Таковы, видно, неизбежные условия участия в историческом процессе, близкого и непосредственного, в борьбе старого и нового социального строя, в создании жизни будущего человечества. Огромный маховик истории захватил в свое вращательное движение и наши далекие уголки. И вот доселе безвестные миру седые курганы, безыменные ерики, музги, пески, неведомые степные балки, какая-нибудь речушка с не очень благозвучным наименованием, в сводках переделанным в Раствердяевку, — выровнялись в одну шеренгу с Карпатами. Дарданеллами, Верденом, Марной… И кто знает — может быть, здесь-то, в немых просторах наших степей, где умирают с таким же героизмом, как и на Марне умирали, суждено произойти событиям, которые дадут гигантскому мировому маховику иное направление, несущее усталому миру мир и отдохновение?..

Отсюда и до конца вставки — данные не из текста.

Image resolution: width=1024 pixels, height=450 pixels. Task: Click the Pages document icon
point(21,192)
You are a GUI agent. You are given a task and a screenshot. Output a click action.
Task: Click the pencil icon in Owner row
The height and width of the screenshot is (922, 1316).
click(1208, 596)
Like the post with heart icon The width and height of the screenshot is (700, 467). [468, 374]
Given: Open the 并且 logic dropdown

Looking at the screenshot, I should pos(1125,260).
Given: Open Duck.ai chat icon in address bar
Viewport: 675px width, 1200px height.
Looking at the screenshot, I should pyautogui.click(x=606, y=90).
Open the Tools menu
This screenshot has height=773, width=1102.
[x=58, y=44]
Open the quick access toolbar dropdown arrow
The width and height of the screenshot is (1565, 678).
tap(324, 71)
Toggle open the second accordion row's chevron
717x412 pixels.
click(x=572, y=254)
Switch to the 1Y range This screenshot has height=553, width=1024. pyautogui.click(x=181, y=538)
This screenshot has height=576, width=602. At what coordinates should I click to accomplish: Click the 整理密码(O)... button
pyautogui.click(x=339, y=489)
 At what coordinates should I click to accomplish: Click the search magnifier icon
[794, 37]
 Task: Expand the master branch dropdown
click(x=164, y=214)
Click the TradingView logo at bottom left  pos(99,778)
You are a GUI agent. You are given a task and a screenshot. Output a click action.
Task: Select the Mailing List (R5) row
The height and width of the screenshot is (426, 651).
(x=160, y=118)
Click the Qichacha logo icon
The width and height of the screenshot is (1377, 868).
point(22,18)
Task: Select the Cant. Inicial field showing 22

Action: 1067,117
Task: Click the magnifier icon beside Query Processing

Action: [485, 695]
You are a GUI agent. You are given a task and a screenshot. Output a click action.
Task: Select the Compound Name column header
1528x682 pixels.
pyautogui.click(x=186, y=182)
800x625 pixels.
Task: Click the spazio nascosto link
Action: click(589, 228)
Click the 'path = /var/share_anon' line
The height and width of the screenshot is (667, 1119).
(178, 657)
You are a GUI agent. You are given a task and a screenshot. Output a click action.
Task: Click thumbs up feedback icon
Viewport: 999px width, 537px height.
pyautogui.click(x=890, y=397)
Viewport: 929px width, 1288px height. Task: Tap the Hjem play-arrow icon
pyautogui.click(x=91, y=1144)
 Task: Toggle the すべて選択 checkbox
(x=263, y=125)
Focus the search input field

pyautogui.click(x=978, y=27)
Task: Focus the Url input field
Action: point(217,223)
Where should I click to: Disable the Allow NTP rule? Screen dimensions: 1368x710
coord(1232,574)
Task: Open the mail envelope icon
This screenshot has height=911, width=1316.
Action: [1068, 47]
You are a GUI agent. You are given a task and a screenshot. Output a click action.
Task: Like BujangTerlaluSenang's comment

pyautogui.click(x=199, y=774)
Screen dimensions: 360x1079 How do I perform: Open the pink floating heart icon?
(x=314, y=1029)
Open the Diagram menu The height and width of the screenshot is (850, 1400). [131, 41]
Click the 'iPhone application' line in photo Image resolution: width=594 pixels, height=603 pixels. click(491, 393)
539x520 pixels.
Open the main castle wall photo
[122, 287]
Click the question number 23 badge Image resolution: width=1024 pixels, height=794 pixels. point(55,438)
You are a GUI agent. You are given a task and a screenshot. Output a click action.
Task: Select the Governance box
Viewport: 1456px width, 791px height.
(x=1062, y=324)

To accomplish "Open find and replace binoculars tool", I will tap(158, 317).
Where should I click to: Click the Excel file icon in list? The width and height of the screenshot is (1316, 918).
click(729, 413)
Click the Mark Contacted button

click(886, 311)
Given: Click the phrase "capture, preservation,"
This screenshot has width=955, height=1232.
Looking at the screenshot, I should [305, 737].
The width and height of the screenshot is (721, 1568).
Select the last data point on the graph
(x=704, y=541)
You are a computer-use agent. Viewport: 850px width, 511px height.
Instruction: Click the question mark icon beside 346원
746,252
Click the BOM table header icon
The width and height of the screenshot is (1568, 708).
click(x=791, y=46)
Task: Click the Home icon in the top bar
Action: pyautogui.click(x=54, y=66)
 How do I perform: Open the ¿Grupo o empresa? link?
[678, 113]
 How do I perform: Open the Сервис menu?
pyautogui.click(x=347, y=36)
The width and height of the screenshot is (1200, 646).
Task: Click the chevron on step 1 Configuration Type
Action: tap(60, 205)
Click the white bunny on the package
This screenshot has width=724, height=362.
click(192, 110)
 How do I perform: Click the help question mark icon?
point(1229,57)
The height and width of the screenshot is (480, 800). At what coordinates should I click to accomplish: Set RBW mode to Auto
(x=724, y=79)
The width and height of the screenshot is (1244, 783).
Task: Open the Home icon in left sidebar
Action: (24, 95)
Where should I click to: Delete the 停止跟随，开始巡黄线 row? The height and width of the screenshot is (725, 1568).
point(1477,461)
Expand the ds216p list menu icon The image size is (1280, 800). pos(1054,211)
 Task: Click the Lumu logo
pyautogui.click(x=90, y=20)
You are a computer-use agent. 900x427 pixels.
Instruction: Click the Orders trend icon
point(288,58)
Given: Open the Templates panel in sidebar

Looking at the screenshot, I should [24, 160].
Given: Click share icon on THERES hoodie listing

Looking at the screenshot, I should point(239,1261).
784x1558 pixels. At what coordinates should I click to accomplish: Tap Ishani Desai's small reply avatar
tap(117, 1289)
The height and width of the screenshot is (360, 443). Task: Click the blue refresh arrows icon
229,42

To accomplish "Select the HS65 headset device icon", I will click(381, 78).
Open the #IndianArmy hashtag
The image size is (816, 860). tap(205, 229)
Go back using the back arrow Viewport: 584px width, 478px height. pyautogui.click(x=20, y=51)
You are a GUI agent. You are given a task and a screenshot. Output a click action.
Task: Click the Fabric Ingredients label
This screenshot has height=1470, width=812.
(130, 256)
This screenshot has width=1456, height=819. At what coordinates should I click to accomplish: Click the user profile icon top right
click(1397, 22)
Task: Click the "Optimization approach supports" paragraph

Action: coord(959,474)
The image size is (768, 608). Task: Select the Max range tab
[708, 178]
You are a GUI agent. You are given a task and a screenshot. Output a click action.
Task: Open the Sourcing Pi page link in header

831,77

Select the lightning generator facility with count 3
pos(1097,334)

Но должен сказать начистоту: мы, ныне стоящие на естественном рубеже, остановившем дальнейшее продвижение численно и технически превосходящих нас красных армий, — мы, старики и малолетки Усть-Медведицкой сводной бригады, отнюдь не претенденты на великолепные позы в современном историческом процессе. Мы скромны и достаточно равнодушны к славе. Есть нечто более ценное для нас — свое, близкое, родное волнует нас, печалит и радует, тревожит и наполняет воодушевлением больше всяких далеких перспектив истории человечества.

— Эх, молотьба-то, молотьба-то пропадает, — гулко вздыхает старик с белой щетиной на бороде, в белой фуражке и синей рубахе — мы стоим с ним на монастырской горе и наблюдаем бой за Ярской хутор.

С правого берега Медведицы, из-за утеса над хутором Шашкиным, не переставая, бухает ураганным огнем неприятельская артиллерия. Снаряды рвутся на правой стороне Дона, против хут<ора> Затонского. Нам, с монастырской горы, не видать наших цепей за лесом, но общая картина боя доступна наблюдению, и вполне естественно, что оба мы волнуемся ожиданием: удастся или нет наша попытка занять Ярской, как вчера удалось с хут<ором> Шемякиным?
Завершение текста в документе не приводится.